Comme il ne peut être question d’énumérer, d’une manière à peu près complète, les compositions faites par les artistes, en l’honneur de la Vierge, artistes guidés et dirigés par les écrivains et les autorités religieuses, je me contenterai de dire que, toutes, elles annoncent que la Vierge triomphera un jour de l’hérésie. Je veux aussi illustrer ce propos par une seule image nouvelle, plus populaire, mais qui a encore aujourd’hui une large audience. Pour exprimer symboliquement la victoire de la Vierge sur l’hérésie, on se mit alors à la représenter, en statue ou en peinture, foulant aux pieds le serpent. Rapidement, cette nouvelle image se répandit dans toute l’Europe catholique.

Il peut sembler que cette image soit uniquement destinée à glorifier l’Ève nouvelle, celle qui a effacé la faute d’Ève ancienne et écrasé la tête du serpent, c’est à dire du mal. Mais, pour les plus graves théologiens, ce n’est pas seulement le mal en général qu’elle écrase, mais l’hérésie. On reprend alors la phrase de saint Bernard qui écrivait : " En écrasant la tête du serpent, elle a, à elle toute seule, écrasé toute la perversité des hérésies ". Pour écraser ce serpent, souvent son fils Jésus l’aide en mettant son pied sur celui de sa mère. C’est ainsi, par exemple, que Le Caravage représente la scène dans son célèbre tableau, refusé par les Chanoines de saint Pierre et aujourd’hui à la Galerie Borghèse. Quelquefois Jésus, dans les bras de sa mère qui a le serpent sous son pied, transperce celui-ci de la hampe de sa croix.
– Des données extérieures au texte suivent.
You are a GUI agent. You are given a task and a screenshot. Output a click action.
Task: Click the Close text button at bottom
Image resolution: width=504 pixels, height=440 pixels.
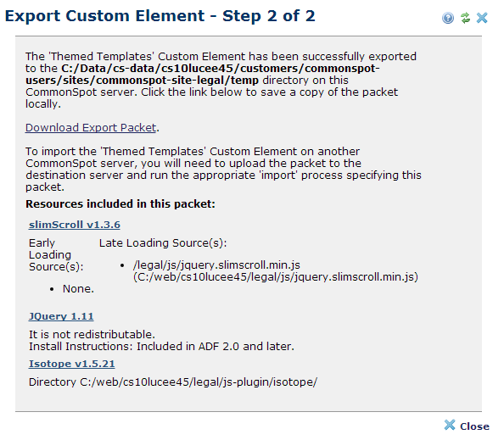(474, 426)
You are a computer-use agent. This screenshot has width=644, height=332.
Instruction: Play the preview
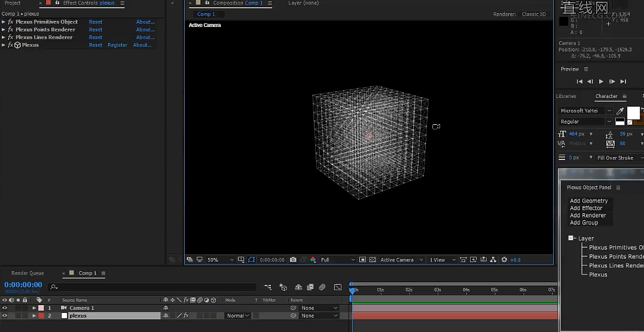601,81
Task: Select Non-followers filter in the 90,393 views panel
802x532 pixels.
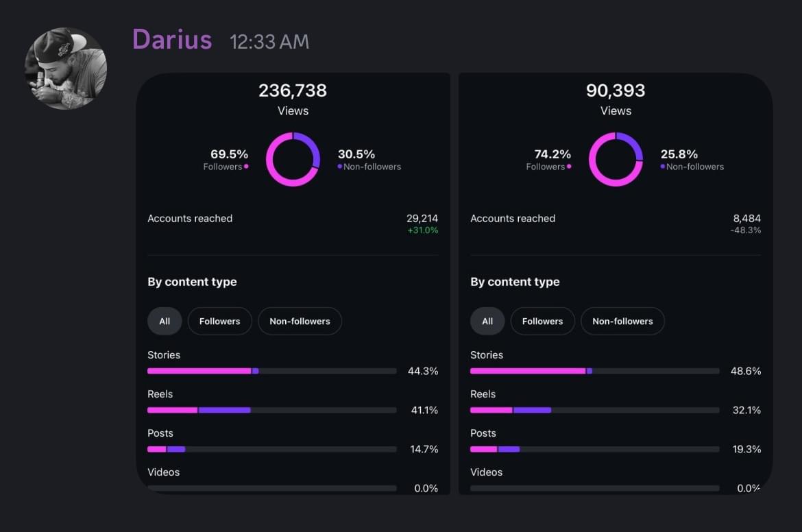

Mais il y a encore un autre thème qui eut bientôt la faveur des peintres, après celle des théologiens. On se mit à affirmer et à glorifier la Conception Immaculée de la Vierge, conçue par Dieu avant tous les siècles et affranchies de la loi du péché. Ce n’était pas encore un dogme, mais c’était la pensée profonde de l’Église, bien que le pape Pie V ait défendu de débattre de ce sujet. Les Jésuites se firent les ardents défenseurs de cette croyance et tous les Ordres religieux suivirent. Ainsi l’Église proclamait que la Vierge a échappé au péché originel et qu’elle n’a même pas été effleurée par le plus petit péché véniel. C’était prendre directement le contre-pied des Protestants qui s’efforçaient de diminuer le rôle de la Vierge dans l’œuvre de la Rédemption : " Il est certain, avait écrit Luther, que le Christ a été avant tous les siècles ; mais dire cela de Marie, c’est dire un pur mensonge, c’est blasphémer contre Dieu ". L’Église ne lui répondit pas seulement par ses docteurs, mais aussi pas ses artistes.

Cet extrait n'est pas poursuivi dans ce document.